*** SOURCE RECORDS Section Begins ***

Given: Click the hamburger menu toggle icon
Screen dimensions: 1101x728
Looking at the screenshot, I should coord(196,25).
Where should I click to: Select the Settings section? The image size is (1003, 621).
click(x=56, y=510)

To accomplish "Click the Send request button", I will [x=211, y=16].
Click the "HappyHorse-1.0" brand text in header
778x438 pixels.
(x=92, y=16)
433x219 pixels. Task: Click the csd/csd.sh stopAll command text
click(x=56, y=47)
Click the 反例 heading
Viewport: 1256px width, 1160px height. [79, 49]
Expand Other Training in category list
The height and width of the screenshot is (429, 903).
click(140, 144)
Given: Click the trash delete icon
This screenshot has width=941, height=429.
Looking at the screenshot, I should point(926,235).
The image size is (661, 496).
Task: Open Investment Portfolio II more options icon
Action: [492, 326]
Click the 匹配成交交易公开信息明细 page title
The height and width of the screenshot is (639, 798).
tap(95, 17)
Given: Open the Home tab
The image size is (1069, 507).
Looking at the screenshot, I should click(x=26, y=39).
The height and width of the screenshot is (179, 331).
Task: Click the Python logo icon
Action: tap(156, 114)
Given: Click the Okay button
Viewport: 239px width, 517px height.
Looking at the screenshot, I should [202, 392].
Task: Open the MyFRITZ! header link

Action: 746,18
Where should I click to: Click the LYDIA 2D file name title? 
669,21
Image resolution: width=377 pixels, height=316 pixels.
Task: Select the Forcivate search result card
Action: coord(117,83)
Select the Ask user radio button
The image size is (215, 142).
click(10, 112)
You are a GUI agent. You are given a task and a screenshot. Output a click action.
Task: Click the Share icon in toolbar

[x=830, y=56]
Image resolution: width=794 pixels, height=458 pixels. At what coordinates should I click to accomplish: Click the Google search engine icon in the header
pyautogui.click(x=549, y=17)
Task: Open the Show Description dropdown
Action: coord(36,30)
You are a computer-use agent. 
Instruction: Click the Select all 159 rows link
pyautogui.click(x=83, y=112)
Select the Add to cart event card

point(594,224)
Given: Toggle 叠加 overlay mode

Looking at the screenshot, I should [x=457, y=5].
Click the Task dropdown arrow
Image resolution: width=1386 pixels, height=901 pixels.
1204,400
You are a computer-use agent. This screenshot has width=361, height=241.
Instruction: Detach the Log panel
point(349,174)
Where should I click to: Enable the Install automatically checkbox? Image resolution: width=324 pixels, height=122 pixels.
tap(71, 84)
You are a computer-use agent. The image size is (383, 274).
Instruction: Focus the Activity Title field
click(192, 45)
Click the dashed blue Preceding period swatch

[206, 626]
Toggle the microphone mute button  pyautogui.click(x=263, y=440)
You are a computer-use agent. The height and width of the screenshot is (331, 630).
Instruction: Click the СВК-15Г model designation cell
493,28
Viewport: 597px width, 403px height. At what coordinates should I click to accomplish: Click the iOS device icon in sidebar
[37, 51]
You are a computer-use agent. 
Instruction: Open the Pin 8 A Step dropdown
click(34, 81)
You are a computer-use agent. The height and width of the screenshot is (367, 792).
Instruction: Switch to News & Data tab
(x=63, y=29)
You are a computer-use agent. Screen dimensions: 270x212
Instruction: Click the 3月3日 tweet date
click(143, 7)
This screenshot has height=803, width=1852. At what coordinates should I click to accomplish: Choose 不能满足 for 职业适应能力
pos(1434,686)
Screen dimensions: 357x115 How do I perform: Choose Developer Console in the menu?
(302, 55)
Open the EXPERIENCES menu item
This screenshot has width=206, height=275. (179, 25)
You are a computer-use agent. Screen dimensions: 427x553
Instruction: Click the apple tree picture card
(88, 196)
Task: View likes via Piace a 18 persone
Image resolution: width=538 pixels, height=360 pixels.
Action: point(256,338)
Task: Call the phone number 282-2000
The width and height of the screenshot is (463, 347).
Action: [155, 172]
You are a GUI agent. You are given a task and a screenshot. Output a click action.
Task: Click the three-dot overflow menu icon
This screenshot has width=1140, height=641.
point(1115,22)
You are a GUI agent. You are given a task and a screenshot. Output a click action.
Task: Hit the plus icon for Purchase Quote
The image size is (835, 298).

*** SOURCE RECORDS Section Ends ***

-- WHAT TO DO --
The answer must be a single number: the count of lines in the listing that hold the string "agent".

-- WORKED SOLUTION --
11